Under the SD conditions, apoptotic cells had a classical appearance of chromatin condensation, which is one of the most important criteria and is used to identify apoptotic cells. These nuclear morphological changes were also diminished in the miR-138-transfected cells compared with the SD groups. Meanwhile, co-transfection with Amo-138 partly reversed the effect of miR-138 on apoptosis (Figure 2B). To assess the components of the apoptotic cascade involved in the miR-138-mediated anti-apoptosis, we measured the enzymatic activity of caspase-3 and tested caspase activation, accompanied by a proteolytic cleavage of the unprocessed form (procaspase), using Western blot assay. We found that the miR-138 transfection reduced the SD-activated caspase-3 and -9 to a level similar to that in normal cells. Amo-138 co-transfection partially reversed the effect of miR-138 on caspase activities (Figure 3).

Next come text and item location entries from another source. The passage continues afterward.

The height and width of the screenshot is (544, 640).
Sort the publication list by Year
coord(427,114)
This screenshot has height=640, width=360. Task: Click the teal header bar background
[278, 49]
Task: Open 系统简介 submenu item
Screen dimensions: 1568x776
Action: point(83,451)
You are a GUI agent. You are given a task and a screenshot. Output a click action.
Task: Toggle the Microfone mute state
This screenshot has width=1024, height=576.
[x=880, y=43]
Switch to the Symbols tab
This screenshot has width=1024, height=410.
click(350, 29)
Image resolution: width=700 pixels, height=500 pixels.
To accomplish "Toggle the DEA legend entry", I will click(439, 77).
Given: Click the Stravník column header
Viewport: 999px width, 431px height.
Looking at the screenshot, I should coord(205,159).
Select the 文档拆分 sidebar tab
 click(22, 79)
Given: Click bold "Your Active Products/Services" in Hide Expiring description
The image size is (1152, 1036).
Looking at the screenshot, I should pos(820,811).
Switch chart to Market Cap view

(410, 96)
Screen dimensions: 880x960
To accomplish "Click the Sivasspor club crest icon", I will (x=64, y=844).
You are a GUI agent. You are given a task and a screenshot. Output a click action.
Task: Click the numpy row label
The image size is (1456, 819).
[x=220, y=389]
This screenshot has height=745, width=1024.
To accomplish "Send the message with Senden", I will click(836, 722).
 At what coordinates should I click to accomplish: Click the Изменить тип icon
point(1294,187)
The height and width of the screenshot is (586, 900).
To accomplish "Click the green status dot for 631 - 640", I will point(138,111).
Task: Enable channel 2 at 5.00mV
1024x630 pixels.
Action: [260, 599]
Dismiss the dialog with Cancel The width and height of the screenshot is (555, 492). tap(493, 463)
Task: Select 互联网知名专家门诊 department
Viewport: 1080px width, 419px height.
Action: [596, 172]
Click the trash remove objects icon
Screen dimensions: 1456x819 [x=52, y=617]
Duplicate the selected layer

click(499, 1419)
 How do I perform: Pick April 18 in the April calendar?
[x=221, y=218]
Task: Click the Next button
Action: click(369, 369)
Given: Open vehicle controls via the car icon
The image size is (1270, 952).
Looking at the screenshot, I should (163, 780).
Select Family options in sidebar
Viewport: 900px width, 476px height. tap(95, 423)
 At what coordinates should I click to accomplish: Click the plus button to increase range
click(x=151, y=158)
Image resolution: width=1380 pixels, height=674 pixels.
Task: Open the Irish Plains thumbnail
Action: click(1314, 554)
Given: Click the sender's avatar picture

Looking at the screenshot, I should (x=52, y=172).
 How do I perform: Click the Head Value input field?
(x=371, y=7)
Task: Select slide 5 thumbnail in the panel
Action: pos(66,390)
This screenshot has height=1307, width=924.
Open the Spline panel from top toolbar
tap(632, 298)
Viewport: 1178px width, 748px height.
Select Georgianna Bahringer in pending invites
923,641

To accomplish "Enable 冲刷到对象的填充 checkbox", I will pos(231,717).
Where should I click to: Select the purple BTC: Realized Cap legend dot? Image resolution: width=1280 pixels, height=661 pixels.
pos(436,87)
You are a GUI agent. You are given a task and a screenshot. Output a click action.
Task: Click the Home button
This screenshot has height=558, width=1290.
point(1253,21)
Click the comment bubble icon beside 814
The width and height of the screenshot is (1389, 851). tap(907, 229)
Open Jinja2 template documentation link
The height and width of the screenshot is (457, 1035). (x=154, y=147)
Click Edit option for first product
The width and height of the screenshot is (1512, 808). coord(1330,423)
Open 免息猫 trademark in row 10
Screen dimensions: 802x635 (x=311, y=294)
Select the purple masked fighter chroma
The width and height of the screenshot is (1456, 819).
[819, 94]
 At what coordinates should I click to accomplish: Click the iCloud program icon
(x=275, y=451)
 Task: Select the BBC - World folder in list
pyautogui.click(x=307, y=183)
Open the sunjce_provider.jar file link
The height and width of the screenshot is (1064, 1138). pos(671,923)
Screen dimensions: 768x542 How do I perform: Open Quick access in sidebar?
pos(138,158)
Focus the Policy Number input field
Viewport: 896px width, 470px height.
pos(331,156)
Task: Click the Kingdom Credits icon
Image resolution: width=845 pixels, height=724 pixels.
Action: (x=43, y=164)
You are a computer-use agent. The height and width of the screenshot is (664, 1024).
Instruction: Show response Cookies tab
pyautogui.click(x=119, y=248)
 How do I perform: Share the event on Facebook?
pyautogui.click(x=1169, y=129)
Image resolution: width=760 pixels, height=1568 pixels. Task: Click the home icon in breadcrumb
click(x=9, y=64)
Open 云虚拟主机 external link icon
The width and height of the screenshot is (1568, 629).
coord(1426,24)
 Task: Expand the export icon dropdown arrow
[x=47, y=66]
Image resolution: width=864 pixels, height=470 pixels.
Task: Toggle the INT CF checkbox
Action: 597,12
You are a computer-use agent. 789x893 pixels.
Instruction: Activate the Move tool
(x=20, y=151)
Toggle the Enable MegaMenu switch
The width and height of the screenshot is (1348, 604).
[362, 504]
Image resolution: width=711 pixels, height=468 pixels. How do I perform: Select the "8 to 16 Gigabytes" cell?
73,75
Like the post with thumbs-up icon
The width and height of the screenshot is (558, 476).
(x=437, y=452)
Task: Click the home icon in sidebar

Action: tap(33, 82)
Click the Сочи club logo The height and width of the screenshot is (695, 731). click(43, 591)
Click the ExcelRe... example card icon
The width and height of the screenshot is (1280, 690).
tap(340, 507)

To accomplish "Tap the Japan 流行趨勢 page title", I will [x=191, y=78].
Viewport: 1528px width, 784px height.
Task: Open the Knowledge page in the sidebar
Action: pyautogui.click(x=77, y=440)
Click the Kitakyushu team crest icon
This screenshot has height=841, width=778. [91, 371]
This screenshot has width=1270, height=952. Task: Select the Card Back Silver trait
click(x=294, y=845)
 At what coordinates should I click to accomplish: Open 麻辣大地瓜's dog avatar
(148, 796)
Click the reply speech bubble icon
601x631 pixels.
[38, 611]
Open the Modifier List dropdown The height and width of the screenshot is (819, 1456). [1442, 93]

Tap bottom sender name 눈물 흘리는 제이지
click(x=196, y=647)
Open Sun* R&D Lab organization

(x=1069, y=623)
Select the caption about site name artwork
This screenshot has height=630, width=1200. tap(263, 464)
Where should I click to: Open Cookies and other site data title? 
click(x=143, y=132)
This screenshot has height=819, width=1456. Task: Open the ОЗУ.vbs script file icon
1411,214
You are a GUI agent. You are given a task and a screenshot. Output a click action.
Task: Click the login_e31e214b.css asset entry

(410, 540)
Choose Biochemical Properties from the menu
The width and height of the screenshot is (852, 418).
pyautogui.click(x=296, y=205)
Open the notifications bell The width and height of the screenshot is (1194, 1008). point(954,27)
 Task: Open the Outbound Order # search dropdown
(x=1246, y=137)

Caspase activity (such as caspase-9 activation) is known to induce mitochondrial damage during apoptosis. Therefore we measured mitochondrial potential in PASMCs using the JC-1 probe, which aggregates in the intact mitochondria in non-apoptotic cells emitting orange–red fluorescence and distributes widely in apoptotic cells emitting green fluorescence as the monomeric form at 488 nm. In SD-treated cells, the aggregated JC-1 within normal mitochondria was dispersed to the monomeric form (measured by green/red fluorescence intensity ratio). By miR-138 transfection, SD-induced mitochondrial collapse was relieved as shown in the fluorescent colour change from green to orange–red, and Amo-138 co-transfection induced an increase in green fluorescence, indicating a reduction of mitochondrial membrane potential (Figure 4A).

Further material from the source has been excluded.